How Climate Change is affecting the Hurricane season

The NOAA (National Oceanic and Atmosphere Administration) has increased the likelihood of an above-normal Atlantic Hurricane season to 45% (up from a previous prediction of 30% that was issued in May).

In addition, the NOAA is predicting 10-17 named storms (winds of 39mph or greater) of which 5-9 will become hurricanes (winds of 74mph or greater) and 2-4 becoming major hurricanes (111mph or greater).

The hurricane season spans a six-month period and as the Hurricane Barry, the first storm of the Atlantic hurricane season has shown, is unpredictable. Barry, with a wind speed of 75mph, is estimated to have inflicted damage of up to $500-900 million.

However, the key factor that is set to determine the course of the hurricane season is Climate Change.

Studies point to Climate Change altering the behaviour of hurricanes with lasting impacts for (re)insurers. Higher sea levels combined with a warmer atmosphere are creating “wetter storms”, where hurricanes are dropping more levels of water.

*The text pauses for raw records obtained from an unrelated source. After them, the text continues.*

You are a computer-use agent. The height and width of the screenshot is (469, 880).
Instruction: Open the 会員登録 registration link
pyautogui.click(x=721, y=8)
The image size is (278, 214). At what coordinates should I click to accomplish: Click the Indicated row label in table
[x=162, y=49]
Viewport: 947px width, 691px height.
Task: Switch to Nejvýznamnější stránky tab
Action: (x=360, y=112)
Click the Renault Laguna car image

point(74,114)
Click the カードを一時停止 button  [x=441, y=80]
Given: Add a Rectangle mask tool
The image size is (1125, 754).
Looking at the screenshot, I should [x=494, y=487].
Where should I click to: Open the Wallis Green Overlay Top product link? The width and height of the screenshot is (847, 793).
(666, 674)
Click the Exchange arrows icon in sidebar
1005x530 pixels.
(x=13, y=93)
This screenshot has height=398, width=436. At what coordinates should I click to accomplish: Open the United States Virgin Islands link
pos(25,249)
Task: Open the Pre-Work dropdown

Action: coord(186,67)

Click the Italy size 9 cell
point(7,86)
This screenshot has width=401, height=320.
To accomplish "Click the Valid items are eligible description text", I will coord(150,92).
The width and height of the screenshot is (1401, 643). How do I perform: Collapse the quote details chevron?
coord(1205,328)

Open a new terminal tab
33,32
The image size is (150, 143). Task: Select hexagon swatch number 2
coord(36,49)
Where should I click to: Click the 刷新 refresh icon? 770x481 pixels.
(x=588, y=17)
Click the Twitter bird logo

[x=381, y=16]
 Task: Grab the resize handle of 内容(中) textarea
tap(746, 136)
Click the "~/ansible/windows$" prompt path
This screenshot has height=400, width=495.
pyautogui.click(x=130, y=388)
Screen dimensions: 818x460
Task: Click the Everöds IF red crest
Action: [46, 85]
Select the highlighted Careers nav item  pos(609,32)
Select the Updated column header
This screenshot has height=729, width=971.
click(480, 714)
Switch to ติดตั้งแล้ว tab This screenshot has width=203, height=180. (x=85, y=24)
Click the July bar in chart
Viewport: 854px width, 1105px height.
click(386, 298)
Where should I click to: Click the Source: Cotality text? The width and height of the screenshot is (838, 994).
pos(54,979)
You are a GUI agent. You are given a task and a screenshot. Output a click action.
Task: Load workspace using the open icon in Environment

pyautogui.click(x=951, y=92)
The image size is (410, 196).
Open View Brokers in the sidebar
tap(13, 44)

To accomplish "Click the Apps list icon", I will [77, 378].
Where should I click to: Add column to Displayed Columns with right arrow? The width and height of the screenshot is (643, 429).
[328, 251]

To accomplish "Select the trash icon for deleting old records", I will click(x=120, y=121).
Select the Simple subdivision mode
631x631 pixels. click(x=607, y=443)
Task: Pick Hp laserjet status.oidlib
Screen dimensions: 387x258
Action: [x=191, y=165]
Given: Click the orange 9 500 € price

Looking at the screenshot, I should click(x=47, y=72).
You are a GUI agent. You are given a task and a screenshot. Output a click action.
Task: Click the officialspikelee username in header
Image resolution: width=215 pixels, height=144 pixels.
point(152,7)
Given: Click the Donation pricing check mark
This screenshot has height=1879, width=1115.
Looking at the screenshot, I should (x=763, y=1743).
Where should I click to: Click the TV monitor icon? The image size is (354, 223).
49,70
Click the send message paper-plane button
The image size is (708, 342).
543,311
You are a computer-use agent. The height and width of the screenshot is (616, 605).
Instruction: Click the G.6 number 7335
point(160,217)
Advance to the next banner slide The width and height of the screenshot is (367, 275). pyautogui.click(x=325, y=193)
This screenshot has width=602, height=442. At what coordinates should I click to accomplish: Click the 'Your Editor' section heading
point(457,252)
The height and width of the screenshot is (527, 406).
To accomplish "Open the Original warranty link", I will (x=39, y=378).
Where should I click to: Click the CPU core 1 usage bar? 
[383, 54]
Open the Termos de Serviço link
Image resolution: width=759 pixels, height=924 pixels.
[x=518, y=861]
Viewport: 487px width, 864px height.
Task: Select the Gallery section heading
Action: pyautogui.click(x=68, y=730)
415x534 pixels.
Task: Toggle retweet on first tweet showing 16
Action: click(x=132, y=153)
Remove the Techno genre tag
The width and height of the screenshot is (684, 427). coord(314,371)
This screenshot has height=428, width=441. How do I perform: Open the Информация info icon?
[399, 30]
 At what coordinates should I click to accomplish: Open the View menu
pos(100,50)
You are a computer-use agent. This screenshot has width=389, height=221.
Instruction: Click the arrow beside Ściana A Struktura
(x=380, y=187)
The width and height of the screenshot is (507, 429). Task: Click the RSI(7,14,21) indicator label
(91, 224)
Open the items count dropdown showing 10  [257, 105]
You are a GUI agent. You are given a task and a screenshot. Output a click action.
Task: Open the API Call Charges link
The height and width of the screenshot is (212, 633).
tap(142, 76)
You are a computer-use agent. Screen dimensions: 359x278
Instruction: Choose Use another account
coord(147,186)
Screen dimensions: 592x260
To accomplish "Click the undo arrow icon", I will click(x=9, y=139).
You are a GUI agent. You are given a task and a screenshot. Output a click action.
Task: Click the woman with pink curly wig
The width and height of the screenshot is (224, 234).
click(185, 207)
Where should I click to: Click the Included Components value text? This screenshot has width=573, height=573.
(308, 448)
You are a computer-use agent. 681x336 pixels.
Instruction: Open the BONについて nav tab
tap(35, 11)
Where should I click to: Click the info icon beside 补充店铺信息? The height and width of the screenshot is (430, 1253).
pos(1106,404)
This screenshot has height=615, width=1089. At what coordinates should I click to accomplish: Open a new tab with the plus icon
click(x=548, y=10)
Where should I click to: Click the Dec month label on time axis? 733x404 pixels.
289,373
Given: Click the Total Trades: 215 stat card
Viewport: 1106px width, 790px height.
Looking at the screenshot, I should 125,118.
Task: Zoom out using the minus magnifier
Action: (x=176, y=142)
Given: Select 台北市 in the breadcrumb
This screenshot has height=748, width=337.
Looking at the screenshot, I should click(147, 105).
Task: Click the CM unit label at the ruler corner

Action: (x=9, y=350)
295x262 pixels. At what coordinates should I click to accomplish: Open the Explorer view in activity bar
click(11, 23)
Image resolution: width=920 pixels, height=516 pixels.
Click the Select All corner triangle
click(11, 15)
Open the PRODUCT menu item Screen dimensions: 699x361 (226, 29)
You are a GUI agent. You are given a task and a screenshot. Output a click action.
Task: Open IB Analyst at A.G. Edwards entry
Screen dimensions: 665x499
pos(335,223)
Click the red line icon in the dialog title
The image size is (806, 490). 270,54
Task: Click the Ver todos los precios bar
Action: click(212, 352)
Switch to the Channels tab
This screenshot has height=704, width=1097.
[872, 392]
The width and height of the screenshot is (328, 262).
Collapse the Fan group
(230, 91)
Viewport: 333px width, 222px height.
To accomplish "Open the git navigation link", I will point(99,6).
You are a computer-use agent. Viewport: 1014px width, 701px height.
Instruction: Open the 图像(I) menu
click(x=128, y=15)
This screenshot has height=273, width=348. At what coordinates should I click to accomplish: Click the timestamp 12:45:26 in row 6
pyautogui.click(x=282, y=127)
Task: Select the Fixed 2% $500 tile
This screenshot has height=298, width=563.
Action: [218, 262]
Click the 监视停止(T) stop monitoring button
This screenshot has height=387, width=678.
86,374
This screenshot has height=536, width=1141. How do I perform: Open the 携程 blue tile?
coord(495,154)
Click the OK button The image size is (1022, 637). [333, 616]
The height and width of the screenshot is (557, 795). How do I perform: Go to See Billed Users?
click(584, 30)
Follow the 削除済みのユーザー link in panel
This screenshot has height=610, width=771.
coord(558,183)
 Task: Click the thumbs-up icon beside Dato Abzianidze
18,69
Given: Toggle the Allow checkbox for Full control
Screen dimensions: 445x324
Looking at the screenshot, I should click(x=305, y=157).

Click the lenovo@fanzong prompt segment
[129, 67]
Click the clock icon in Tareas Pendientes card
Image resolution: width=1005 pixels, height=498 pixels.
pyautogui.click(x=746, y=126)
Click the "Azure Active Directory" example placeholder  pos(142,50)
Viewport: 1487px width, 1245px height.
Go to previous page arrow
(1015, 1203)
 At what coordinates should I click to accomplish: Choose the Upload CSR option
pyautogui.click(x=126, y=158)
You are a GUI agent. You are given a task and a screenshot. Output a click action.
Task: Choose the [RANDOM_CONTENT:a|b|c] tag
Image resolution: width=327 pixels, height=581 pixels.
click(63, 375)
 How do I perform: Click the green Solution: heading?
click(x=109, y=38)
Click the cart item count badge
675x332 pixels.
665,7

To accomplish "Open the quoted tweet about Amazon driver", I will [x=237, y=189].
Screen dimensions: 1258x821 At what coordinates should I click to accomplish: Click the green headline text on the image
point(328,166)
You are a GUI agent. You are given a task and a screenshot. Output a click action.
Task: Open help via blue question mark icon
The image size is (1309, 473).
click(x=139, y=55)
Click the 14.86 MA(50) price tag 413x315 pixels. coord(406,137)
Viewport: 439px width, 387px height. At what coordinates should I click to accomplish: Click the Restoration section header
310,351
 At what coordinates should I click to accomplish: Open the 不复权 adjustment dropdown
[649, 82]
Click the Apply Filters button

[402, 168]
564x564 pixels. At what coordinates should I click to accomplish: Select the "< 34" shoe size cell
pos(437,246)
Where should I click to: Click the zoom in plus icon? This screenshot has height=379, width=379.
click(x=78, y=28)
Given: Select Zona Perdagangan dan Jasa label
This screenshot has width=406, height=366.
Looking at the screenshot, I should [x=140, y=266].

Similarly, the weakening of the atmospheric currents means that storms “stall and dump” vast amounts of water on places – as was the case with Harvey in 2018. A change that resulted in the closure of the port of Houston, cutting off 17% of US refined output.

Potentially, this could mean that hurricanes - rather than hitting land and moving upstream or downstream - simply hit land and stay. This increases the likelihood of hurricanes landing on a port and inflicting serious damage.

As we move deeper in Hurricane season, the message for (re)insurers is clear. The need to know exposure accumulation has never been greater. Without this, (re)insurers could find themselves with a hefty bill that is even greater than 2017’s.